**Exercise goal:**
Starting at the line that holds "Home (57, 53)", copy every line exactly through the end of the data, and no others.

**Data entries:**
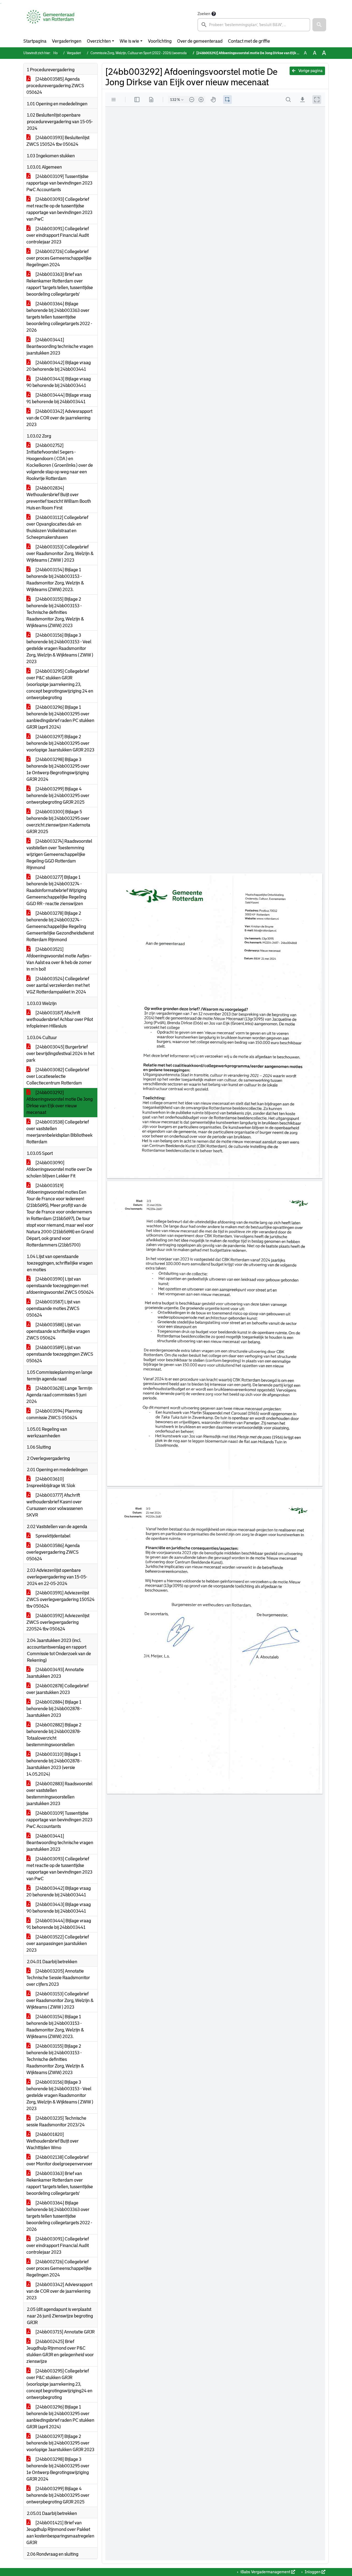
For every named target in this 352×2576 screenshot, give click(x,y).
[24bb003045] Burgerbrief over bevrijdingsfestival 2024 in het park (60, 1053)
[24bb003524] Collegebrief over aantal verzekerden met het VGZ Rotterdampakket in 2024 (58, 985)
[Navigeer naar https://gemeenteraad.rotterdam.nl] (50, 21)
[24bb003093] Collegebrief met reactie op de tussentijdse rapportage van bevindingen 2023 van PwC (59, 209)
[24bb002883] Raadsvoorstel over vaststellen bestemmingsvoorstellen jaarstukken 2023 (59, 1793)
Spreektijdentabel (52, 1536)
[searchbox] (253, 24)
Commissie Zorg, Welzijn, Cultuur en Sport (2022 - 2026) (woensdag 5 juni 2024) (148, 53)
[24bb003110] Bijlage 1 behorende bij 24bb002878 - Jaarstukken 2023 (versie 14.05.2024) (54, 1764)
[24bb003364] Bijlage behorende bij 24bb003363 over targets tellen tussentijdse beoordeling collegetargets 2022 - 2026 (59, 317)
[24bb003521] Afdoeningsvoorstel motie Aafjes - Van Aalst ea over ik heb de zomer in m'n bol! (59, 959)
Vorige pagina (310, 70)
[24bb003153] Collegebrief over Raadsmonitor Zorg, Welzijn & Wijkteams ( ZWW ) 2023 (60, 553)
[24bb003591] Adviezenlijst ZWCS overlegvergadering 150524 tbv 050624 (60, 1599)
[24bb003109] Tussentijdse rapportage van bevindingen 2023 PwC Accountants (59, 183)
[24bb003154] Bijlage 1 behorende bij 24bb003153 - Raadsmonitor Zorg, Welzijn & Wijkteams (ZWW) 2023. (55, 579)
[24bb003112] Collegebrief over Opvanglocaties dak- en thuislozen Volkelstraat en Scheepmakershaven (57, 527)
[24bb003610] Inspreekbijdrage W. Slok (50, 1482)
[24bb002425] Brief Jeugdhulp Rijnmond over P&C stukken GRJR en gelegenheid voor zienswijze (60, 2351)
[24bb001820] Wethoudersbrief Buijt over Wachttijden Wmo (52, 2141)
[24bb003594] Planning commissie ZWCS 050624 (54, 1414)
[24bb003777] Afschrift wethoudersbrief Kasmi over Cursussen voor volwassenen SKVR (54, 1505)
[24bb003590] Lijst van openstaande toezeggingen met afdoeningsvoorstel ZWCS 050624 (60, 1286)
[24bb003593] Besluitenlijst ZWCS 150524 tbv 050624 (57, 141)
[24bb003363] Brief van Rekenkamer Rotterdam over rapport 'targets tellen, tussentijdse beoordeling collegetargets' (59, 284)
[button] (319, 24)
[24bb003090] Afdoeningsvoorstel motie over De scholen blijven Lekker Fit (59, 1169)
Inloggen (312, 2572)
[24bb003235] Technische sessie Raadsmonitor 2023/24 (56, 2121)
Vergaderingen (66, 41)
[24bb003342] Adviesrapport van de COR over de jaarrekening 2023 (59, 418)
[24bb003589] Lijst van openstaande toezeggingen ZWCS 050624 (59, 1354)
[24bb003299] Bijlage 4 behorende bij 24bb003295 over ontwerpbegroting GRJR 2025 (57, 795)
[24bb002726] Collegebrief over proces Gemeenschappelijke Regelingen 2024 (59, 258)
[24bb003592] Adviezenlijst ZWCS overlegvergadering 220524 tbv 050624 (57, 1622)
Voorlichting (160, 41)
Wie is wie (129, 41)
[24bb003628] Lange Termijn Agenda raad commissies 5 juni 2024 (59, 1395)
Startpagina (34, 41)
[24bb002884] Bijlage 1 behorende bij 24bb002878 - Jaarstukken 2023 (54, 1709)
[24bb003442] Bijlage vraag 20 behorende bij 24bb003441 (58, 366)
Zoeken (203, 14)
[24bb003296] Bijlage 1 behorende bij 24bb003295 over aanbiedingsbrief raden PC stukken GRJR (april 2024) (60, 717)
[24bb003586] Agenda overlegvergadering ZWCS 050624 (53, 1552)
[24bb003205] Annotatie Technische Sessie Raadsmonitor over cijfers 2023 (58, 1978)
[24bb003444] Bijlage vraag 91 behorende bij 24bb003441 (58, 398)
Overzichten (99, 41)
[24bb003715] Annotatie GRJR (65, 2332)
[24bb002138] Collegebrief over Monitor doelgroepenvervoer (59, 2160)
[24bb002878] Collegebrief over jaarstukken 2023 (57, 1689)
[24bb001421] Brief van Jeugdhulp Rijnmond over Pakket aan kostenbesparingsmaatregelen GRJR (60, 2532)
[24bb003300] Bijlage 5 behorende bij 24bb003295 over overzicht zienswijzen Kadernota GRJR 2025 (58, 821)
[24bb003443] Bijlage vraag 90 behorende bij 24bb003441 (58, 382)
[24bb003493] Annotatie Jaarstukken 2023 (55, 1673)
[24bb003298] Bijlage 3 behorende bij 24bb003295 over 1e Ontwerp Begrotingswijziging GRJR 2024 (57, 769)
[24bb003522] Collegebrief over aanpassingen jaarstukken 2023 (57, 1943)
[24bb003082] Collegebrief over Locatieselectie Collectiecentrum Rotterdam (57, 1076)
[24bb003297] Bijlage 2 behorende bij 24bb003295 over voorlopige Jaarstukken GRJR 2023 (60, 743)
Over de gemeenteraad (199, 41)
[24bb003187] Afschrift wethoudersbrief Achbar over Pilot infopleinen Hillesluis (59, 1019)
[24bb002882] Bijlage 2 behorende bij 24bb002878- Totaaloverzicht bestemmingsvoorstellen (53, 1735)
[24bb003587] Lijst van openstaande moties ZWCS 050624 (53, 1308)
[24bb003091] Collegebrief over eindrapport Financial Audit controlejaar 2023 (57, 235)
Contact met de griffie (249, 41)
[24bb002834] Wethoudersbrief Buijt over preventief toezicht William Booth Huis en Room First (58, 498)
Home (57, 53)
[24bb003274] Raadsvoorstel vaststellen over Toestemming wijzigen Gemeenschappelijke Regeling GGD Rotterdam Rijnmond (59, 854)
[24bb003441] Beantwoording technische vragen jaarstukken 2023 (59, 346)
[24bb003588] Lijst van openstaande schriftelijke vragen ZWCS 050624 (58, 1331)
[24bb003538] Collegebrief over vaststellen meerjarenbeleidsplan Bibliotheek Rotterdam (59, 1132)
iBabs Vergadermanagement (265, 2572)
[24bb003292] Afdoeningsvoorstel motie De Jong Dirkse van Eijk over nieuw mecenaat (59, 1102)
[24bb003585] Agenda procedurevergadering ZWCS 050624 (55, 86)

**Answer to this exercise:**
Home (57, 53)
[24bb003274] Raadsvoorstel vaststellen over Toestemming wijzigen Gemeenschappelijke Regeling GGD Rotterdam Rijnmond (59, 854)
[24bb003441] Beantwoording technische vragen jaarstukken 2023 (59, 346)
[24bb003588] Lijst van openstaande schriftelijke vragen ZWCS 050624 (58, 1331)
[24bb003538] Collegebrief over vaststellen meerjarenbeleidsplan Bibliotheek Rotterdam (59, 1132)
iBabs Vergadermanagement (265, 2572)
[24bb003292] Afdoeningsvoorstel motie De Jong Dirkse van Eijk over nieuw mecenaat (59, 1102)
[24bb003585] Agenda procedurevergadering ZWCS 050624 (55, 86)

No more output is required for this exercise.